Parayı aldıktan iki saat sonra rehineleri serbest bırakacaklarını söylemelerine rağmen sözlerinde durmazlar. Herkes çaresizce beklemeye koyulur. O gün sabaha kadar bir haber gelmez. Kimse akıbetin ne olduğunu bilmiyordur.

Her saati bir ömür kadar uzun süren 24 saatin sonunda, ümitlerin zayıfladığı bir anda, beklenen telefon gelir. Ferda öğretmenin sesi işitilir: “Bizi bıraktılar.” Nerede olduklarını tam olarak bilmediklerini ama okula yakın olduklarını zannettiklerini söyler. Haberi duyan herkes büyük bir heyecanla okula doğru yola koyulur.

Yalın ayak götürdükleri sekiz kardeşimiz, yine yalın ayak, bataklık alanlarda yaklaşık bir saat yürüyerek okulu bulurlar. Kavuşma anı görülmeye değer. Çığlıklar içinde evlatlarına kavuşan aileler, arkadaşlarına kavuşan öğrenciler… 12 gün sonra, çekilen sıkıntılar bitmiş, yüzler gülmeye başlamıştır.
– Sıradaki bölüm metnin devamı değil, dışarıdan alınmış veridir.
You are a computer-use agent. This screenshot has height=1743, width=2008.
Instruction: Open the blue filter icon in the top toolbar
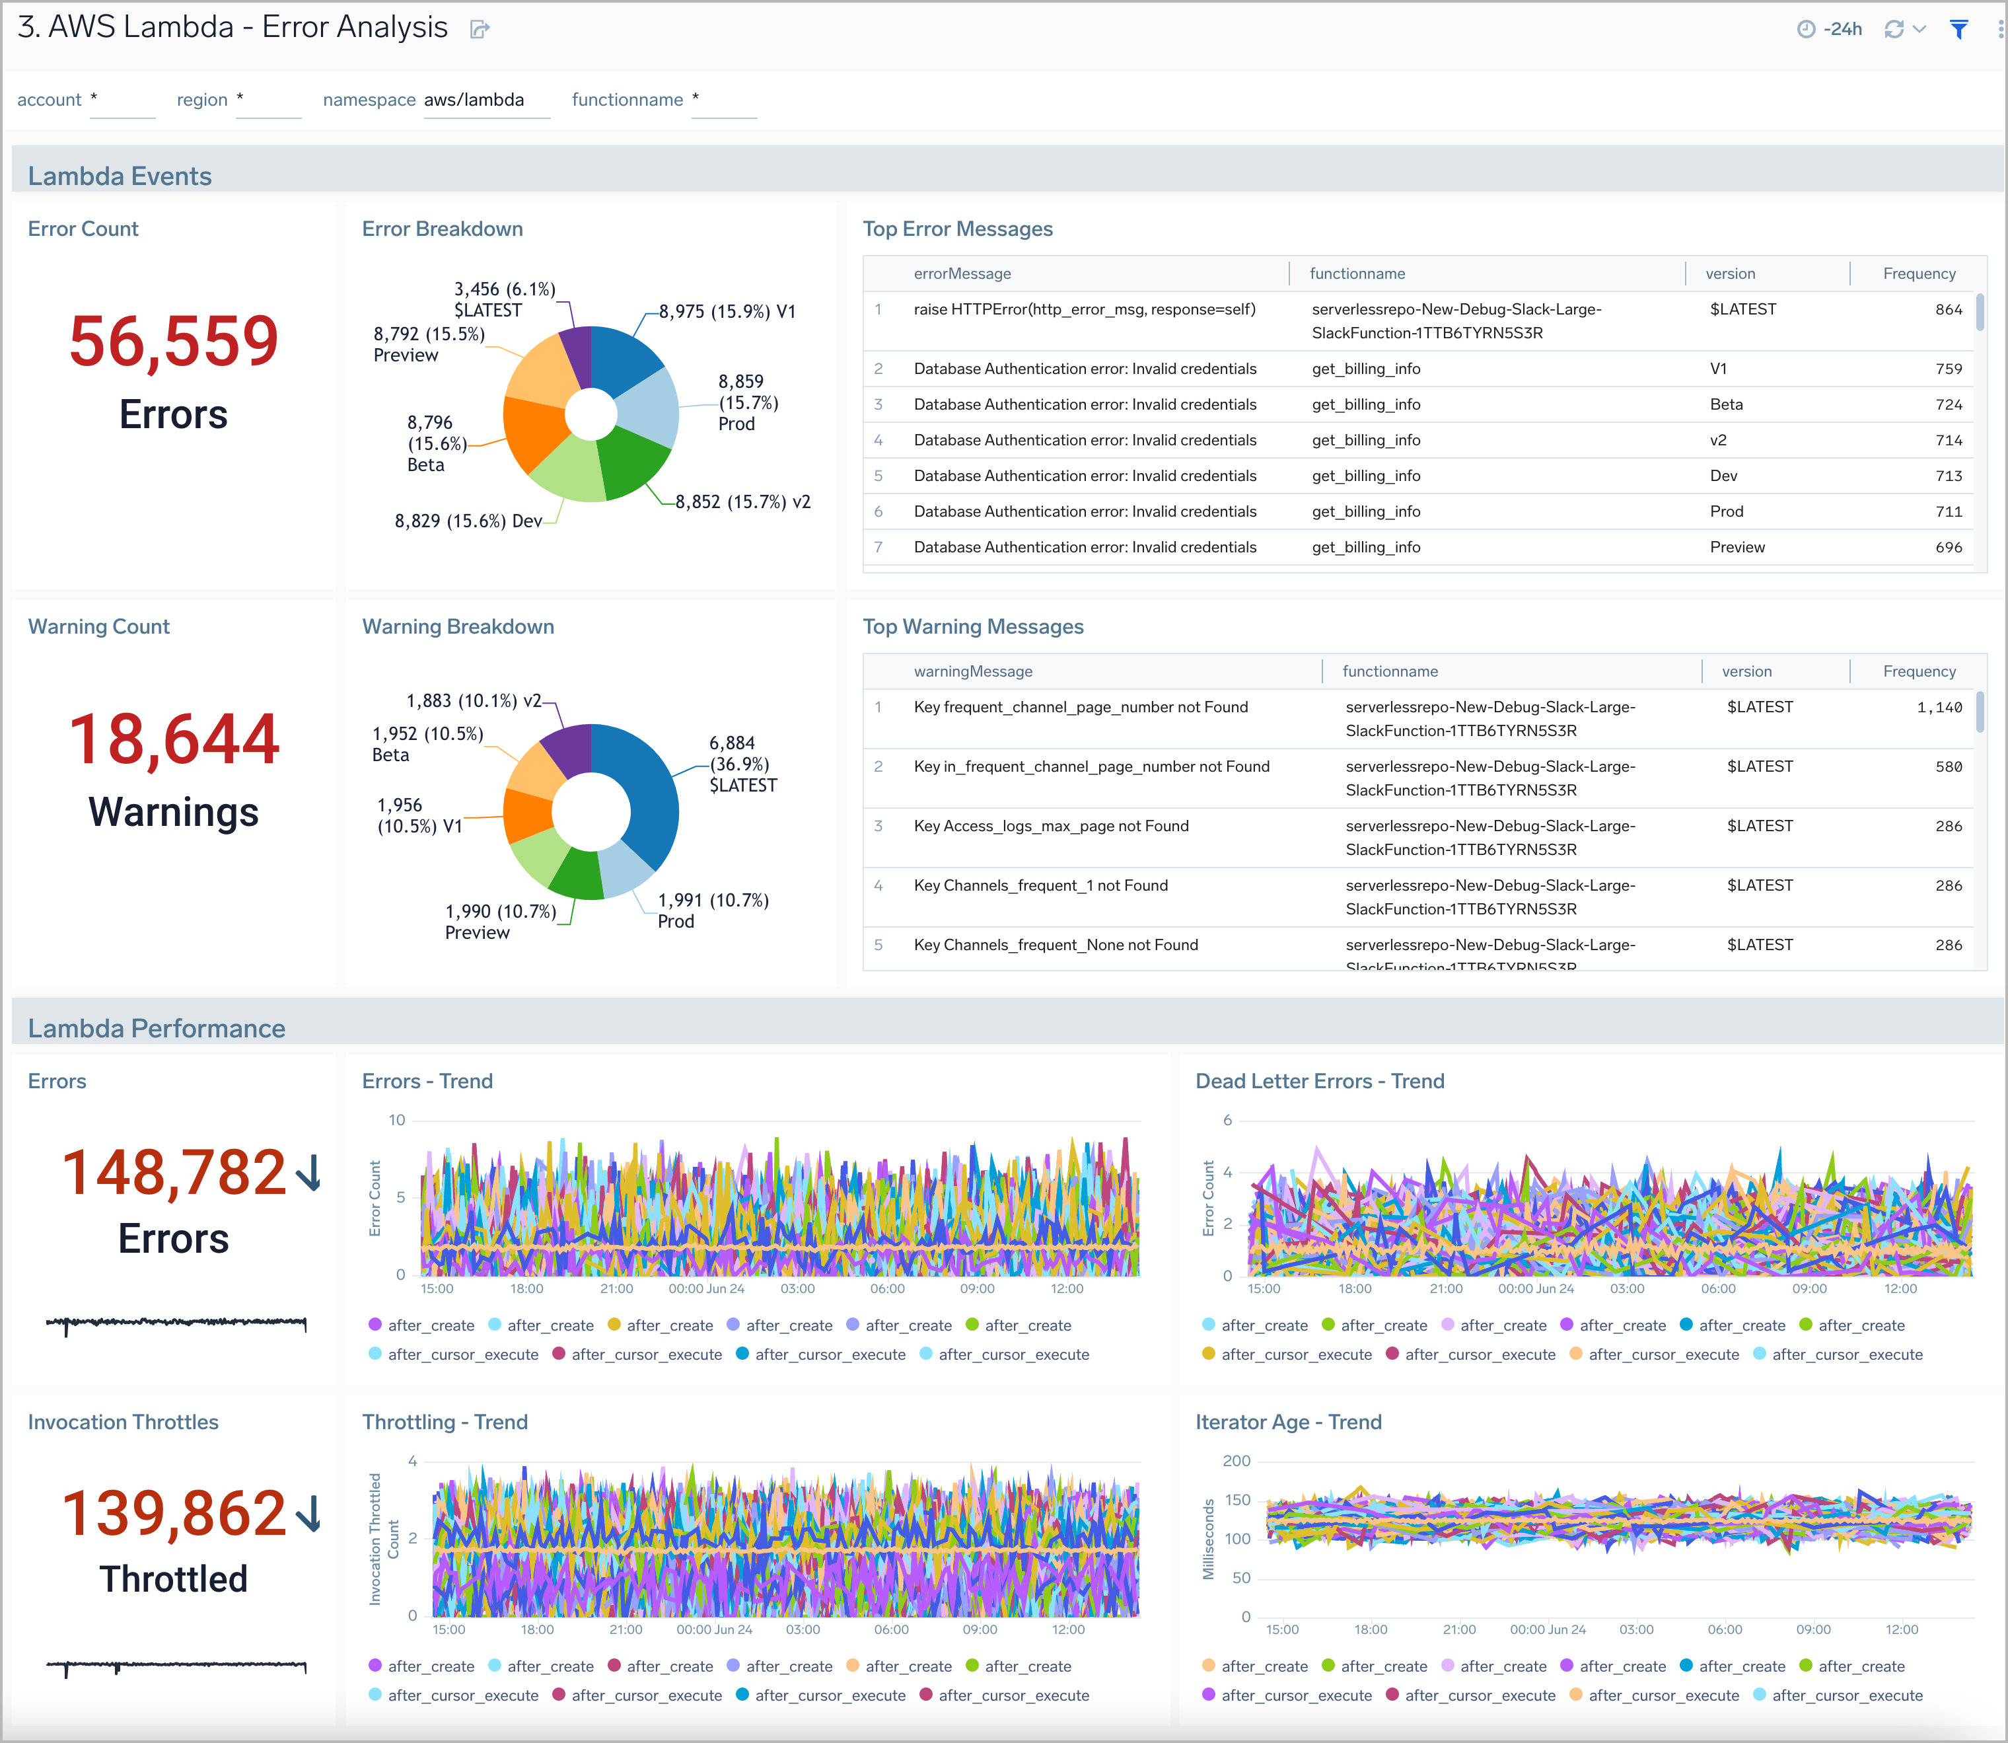click(x=1957, y=29)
Ferda öğretmen, “Bize yapılan duaları hissettik. O dualarla ayakta kaldık.” der.

Ulvî bir davanın içinde olmak ne güzel! Dünyanın dört bir yanındaki kardeşlerin dualarına mazhar olmak ne güzel! Hizmet ne güzel; yaşatmak için yaşamak ne güzel! Eşkıyaların bacımıza “Artık sen bu ülkede durmazsın, gidersin.” demesine rağmen birkaç gün sonra Hizmet mahalline koşmak ve öğrencilerine sarılıp “Geldim işte; hiç bir yere gitmiyorum!” demek ne güzel!